> _PROVIDED ENTRIES_:
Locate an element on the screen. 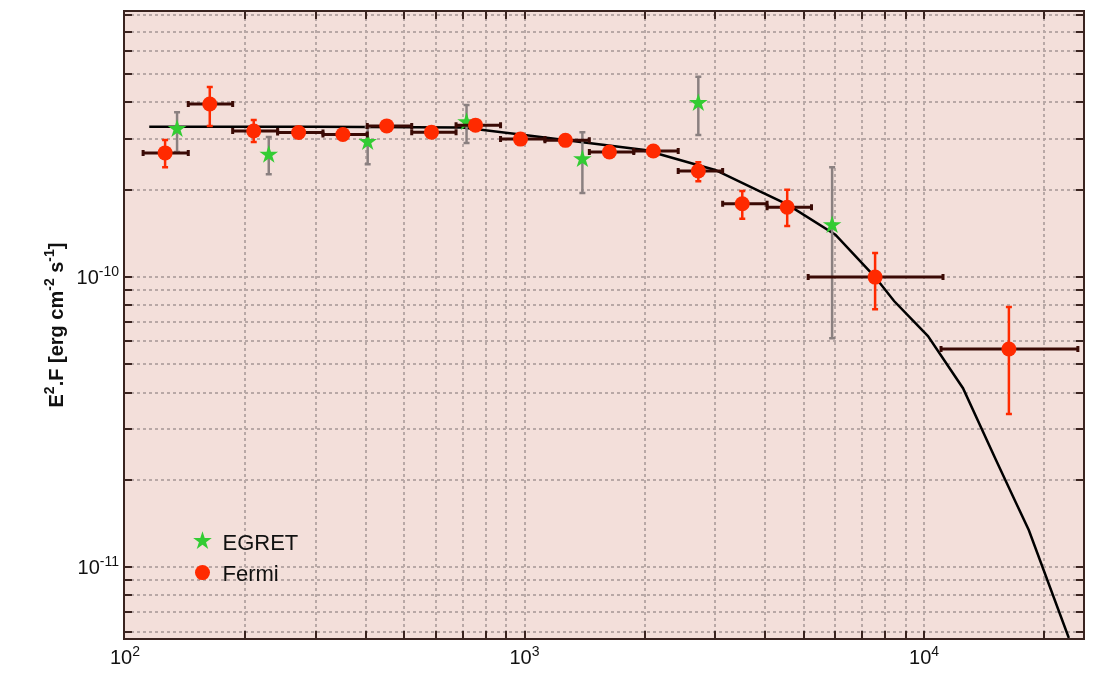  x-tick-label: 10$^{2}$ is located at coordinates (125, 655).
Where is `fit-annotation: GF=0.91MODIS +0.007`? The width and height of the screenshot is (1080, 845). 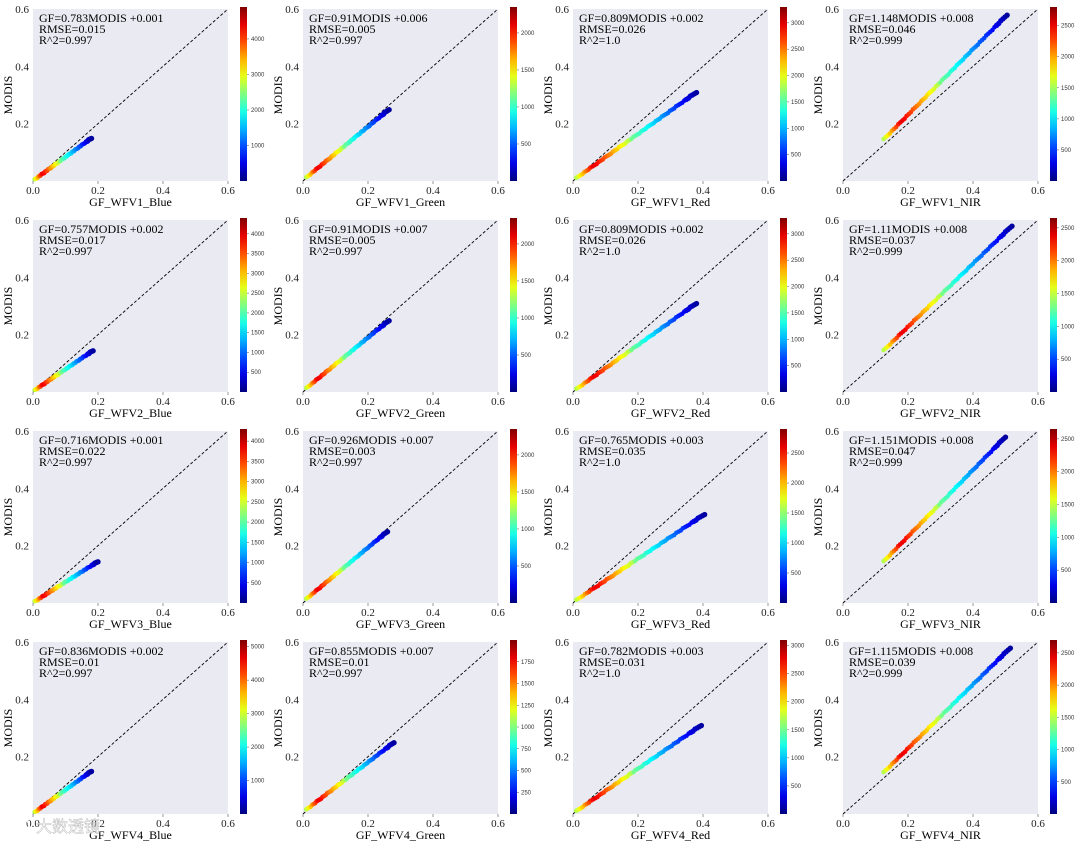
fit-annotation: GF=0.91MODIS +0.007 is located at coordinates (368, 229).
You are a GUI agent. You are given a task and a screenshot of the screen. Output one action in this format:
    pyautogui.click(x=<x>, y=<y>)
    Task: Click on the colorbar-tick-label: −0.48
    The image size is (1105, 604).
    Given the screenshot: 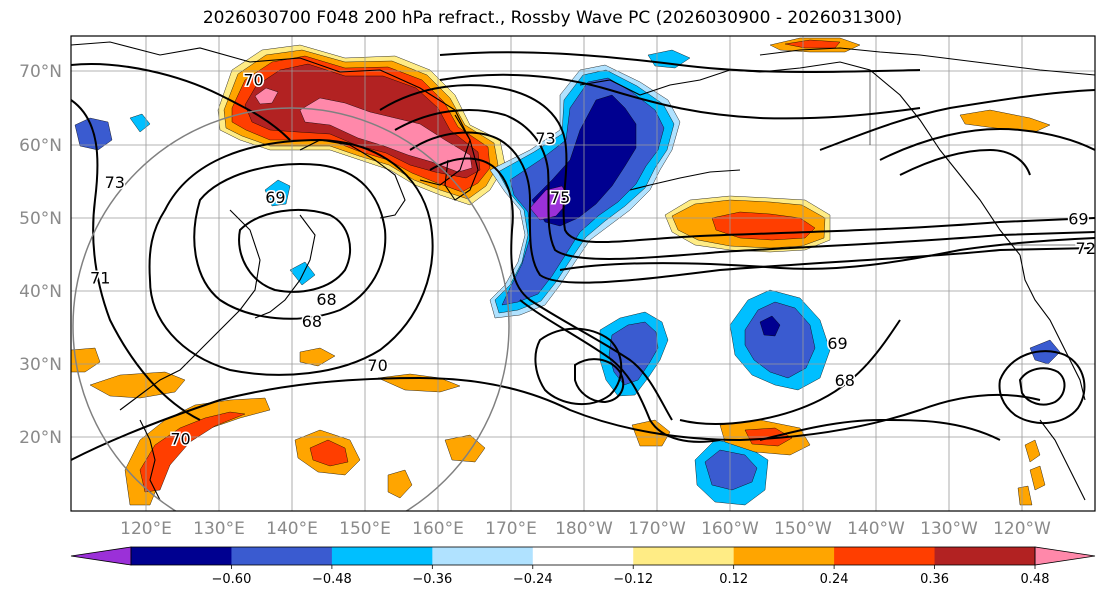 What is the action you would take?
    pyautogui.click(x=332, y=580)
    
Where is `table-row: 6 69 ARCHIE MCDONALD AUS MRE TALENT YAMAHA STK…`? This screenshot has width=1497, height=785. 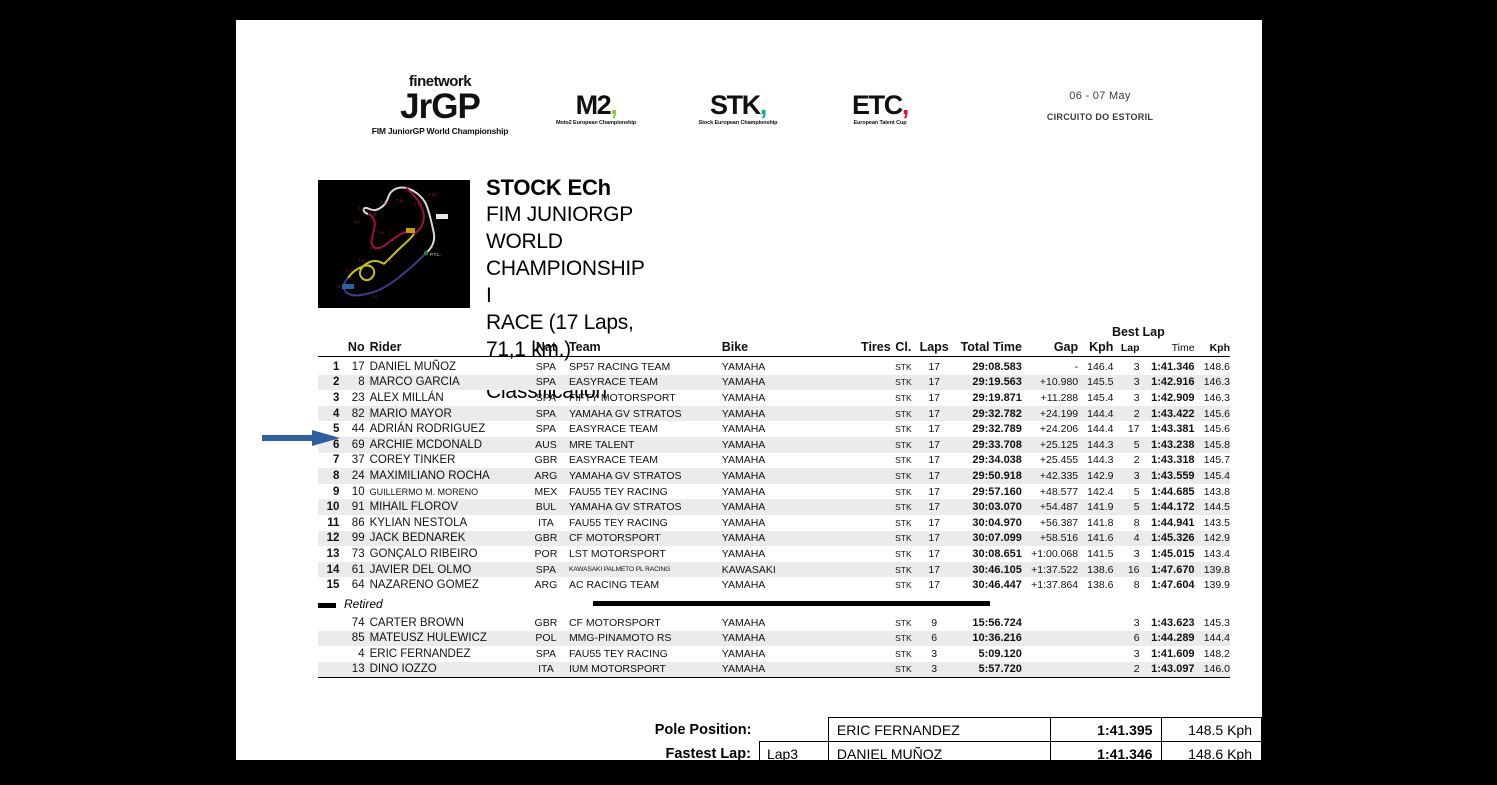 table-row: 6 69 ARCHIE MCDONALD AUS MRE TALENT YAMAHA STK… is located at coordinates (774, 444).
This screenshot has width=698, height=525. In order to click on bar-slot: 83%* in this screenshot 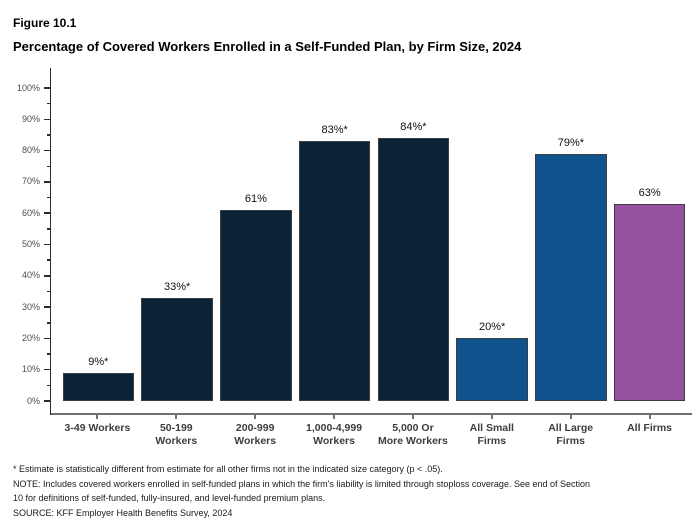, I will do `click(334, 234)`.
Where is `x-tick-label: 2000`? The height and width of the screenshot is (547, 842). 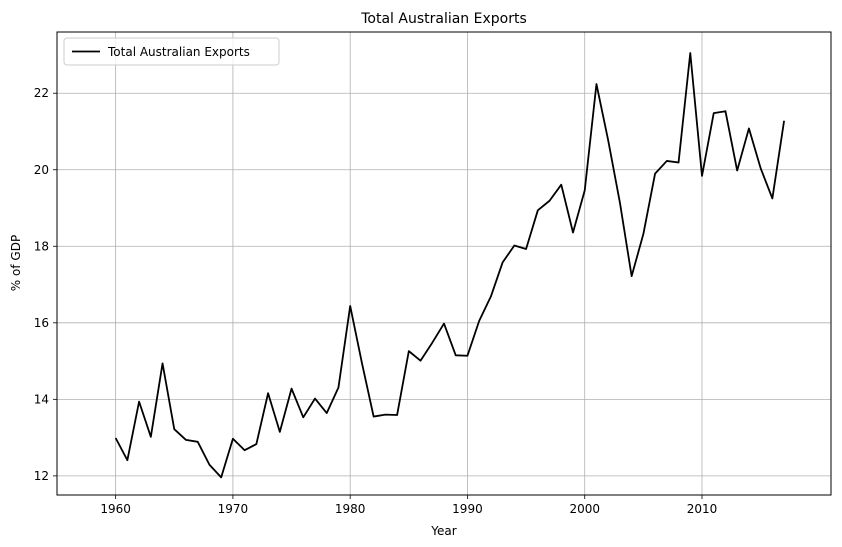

> _YOUR ASSIGNMENT_: Rewrite the lines starting with the line that contains "is (1080, 845)." and going on through the line that contains "fit-annotation: GF=0.91MODIS +0.007 is", swapping "screenshot" for "screen image" and keeping everything else the same. Give only those lines, without the pictures.

> _ANSWER TO THIS TASK_:
Where is `fit-annotation: GF=0.91MODIS +0.007`? The width and height of the screen image is (1080, 845). 
fit-annotation: GF=0.91MODIS +0.007 is located at coordinates (368, 229).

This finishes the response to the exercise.